Anche quest’anno l’Anpi Verzuolo Valle Varaita, con il patrocinio del Comune di Verzuolo e la collaborazione della Proloco, ripropone un momento di memoria collettiva dal forte valore simbolico: la "Pastasciutta antifascista", che si terrà mercoledì 24 luglio alle 20 nel Parco della Resistenza di Palazzo Drago.
Proprio una pastasciutta è stata la protagonista di un episodio significativo legato alla caduta del regime fascista il 25 luglio del 1943. Quel giorno, a Campegine, in provincia di Reggio Emilia, Alcide Cervi e i suoi sette figli, tornati dai campi, appresero la notizia della destituzione di Mussolini.
Nonostante la carenza di cibo del tempo di guerra, decisero di festeggiare: comprarono a credito farina, burro e formaggio dal caseificio e prepararono una grande pastasciutta emiliana, servita a tutto il paese nella piazza centrale, per celebrare la fine della dittatura e del fascismo.
Fu una festa di popolo, spontanea, segnata dalla speranza. Ma quella speranza fu presto infranta: la guerra proseguì più feroce di prima, con l’occupazione nazista e la nascita della Repubblica di Salò.
Solo pochi mesi dopo, il 28 dicembre 1943, i sette fratelli Cervi furono catturati e fucilati dai fascisti. Il padre Alcide, invece, sopravvisse fino all’età di 95 anni, diventando una delle figure simbolo della Resistenza partigiana italiana.
“Da quattro anni – racconta Dario Peirano, presidente Anpi Verzuolo e Valle Varaita – organizziamo la Pastasciutta Antifascista anche a Verzuolo, come in molti altri comuni italiani, per ricordare quel momento e ribadire i valori della libertà, della difesa dei diritti e della necessità di pace”.

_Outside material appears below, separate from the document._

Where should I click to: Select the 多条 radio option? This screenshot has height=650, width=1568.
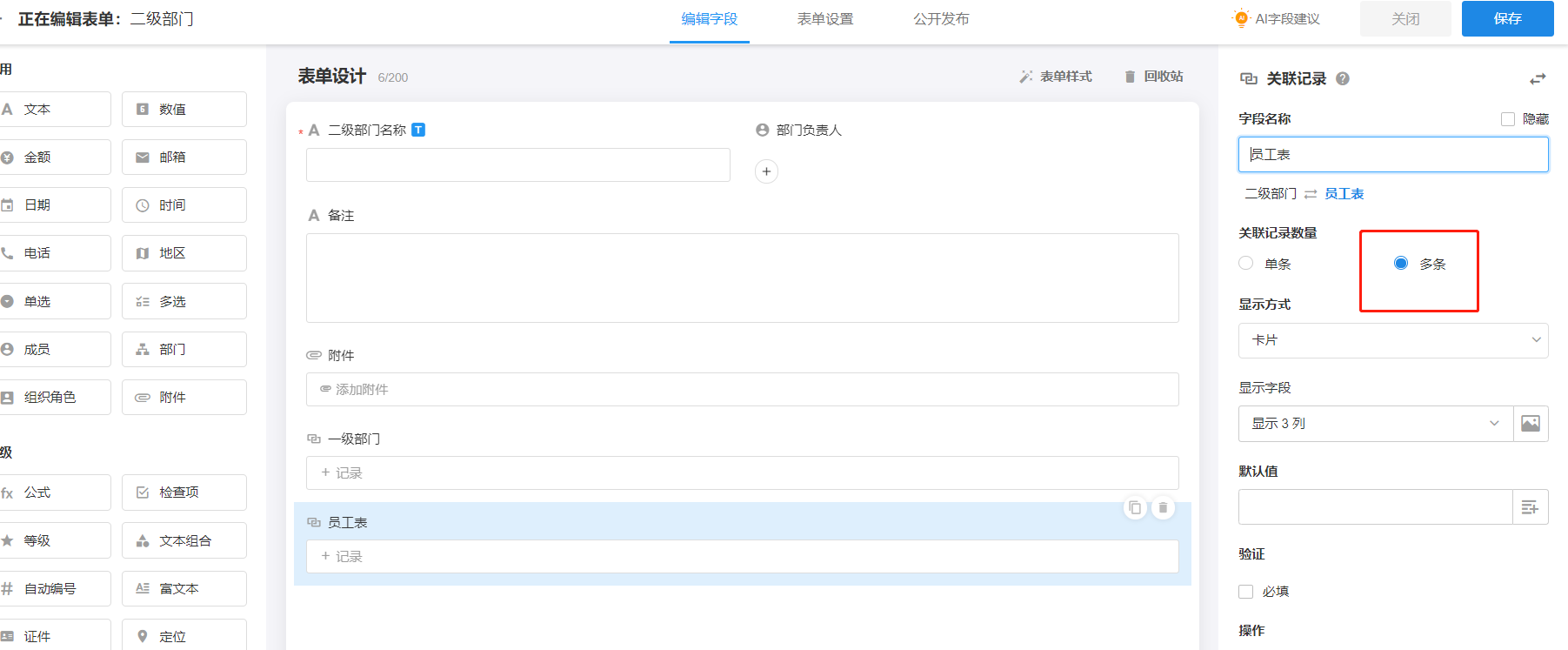pos(1401,264)
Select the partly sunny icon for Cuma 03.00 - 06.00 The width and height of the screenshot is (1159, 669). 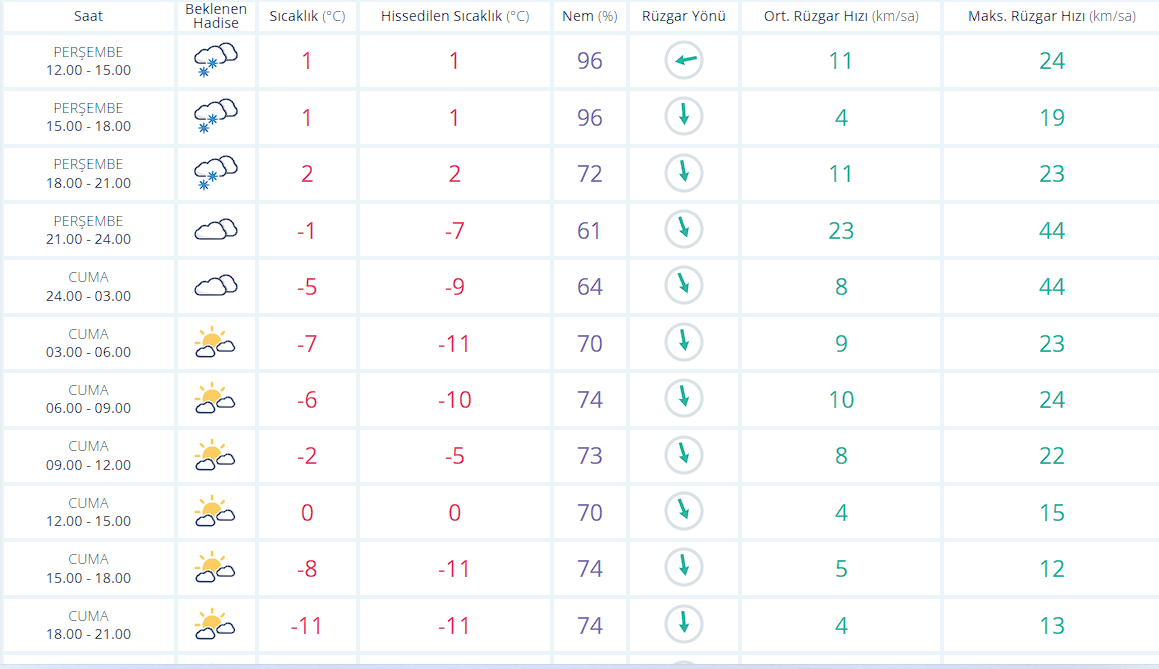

La pastasciutta diventa quindi non solo un pasto, ma un’occasione per riflettere, condividere, unire generazioni diverse e rinnovare l’impegno collettivo nella difesa della democrazia”.
Il programma della serata prevede: alle 19 il ritrovo al Parco della Resistenza, in via Valcrosa, dietro Palazzo Drago. Alle 20: inizio della cena conviviale con antipasto, pastasciutta, frutta fresca, acqua, vino e pane. L’iniziativa è a offerta libera a partire da 10 euro.
Prenotazione obbligatoria entro sabato 19 luglio, fino a esaurimento posti, via WhatsApp al numero 349-8937483.